I. – L’article 207 du code civil est ainsi modifié :

1° Au second alinéa, après le mot : « débiteur », sont insérés les mots : « ou envers l’un des ascendants, descendants ou frères et sœurs du débiteur » ;

2° Il est complété par un alinéa ainsi rédigé :

« Peuvent se voir totalement ou partiellement déchargés de leur dette alimentaire le débiteur victime, ses frères et sœurs, ainsi que les ascendants et descendants de la victime, par une mention expresse du jugement pénal condamnant l’un des époux, parents ou autres ascendants créancier de l’obligation alimentaire, soit comme auteur, coauteur ou complice d’un crime ou délit commis sur la personne de l’autre époux ou parent, ou sur la personne d’un descendant. » ;

II. – Le code pénal est ainsi modifié :

1° Après l’article 221-5-5, il est inséré un article 221-5-6 ainsi rédigé :

« Art. 221-5-6. –En cas de condamnation pour un crime ou un délit prévu à la présente section, commis par l’un des époux, parents ou autres ascendants, sur la personne de l'autre époux ou parent, ou sur la personne d’un descendant, la juridiction de jugement se prononce sur la décharge totale ou partielle des débiteurs de leur dette alimentaire à l’égard de l’auteur, coauteur ou complice des faits, en application du troisième alinéa de l’article 207 du code civil. Si les poursuites ont lieu devant la cour d'assises, celle-ci statue sur cette question sans l'assistance des jurés. » ;

2° Après l’article 222-48-2, il est inséré un article 222-48-3 ainsi rédigé :

« Art. 222-48-3. –En cas de condamnation pour un crime ou un délit prévu aux sections 1, 3 ou 3 bis du présent chapitre, commis par l’un des époux, parents ou autres ascendants, sur la personne de l'autre époux ou parent, ou sur la personne d’un descendant, la juridiction de jugement se prononce sur la décharge totale ou partielle des débiteurs de leur dette alimentaire à l’égard de l’auteur, coauteur ou complice des faits, en application du troisième alinéa de l’article 207 du code civil.

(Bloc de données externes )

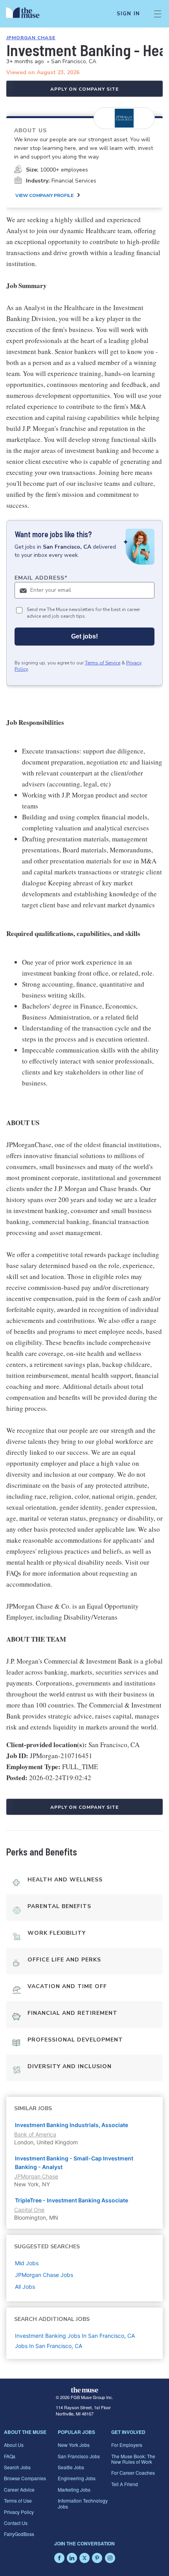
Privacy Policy (19, 2511)
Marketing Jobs (74, 2489)
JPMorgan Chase (30, 38)
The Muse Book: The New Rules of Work (133, 2459)
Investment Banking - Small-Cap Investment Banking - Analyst (74, 2162)
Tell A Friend (124, 2484)
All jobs (25, 2286)
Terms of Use (18, 2500)
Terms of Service (102, 663)
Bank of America (35, 2134)
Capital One (29, 2209)
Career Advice (19, 2489)
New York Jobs (74, 2444)
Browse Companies (25, 2478)
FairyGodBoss (19, 2533)
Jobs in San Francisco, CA (48, 2345)
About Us (14, 2444)
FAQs (9, 2456)
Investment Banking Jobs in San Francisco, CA (75, 2335)
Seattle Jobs (71, 2467)
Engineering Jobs (77, 2478)
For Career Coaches (133, 2472)
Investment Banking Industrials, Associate (71, 2125)
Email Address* (41, 578)
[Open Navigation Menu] (157, 13)
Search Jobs (17, 2467)
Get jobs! (84, 636)
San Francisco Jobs (79, 2456)
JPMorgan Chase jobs (44, 2274)
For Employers (126, 2444)
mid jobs (27, 2263)
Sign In (128, 13)
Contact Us (16, 2522)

Si les poursuites ont lieu devant la cour d'assises, celle-ci statue sur cette question sans l'assistance des jurés. » ;

3° Après l’article 222-31-2, il est inséré un article 222-31-3 ainsi rédigé :

« Art. 222-31-3. –Lorsque le viol incestueux ou l'agression sexuelle incestueuse est commis contre un mineur par un ascendant, la juridiction de jugement se prononce sur la décharge totale ou partielle de la victime et de ses frères et sœurs de leur dette alimentaire à l’égard de l’auteur, coauteur ou complice des faits, en application du troisième alinéa de l’article 207 du code civil. Si les poursuites ont lieu devant la cour d'assises, celle-ci statue sur cette question sans l'assistance des jurés. » ;

4° Après l’article 227-27-3, il est inséré un article 227-27-4 ainsi rédigé :

« Art. 227-27-4. –Lorsque l'atteinte sexuelle incestueuse est commise contre un mineur par un ascendant, la juridiction de jugement se prononce sur la décharge totale ou partielle de la victime et de ses frères et sœurs de leur dette alimentaire à l’égard de l’auteur, coauteur ou complice des faits, en application du troisième alinéa de l’article 207 du code civil. Si les poursuites ont lieu devant la cour d'assises, celle-ci statue sur cette question sans l'assistance des jurés. »

Exposé Sommaire :

L’article 6 de la proposition de loi vise à décharger automatiquement de sa dette alimentaire le débiteur ascendant ou descendant de la victime d’un crime ou d’un délit portant atteinte à l’intégrité physique ou psychique de la personne commis par un parent sur l’autre parent ou sur un descendant.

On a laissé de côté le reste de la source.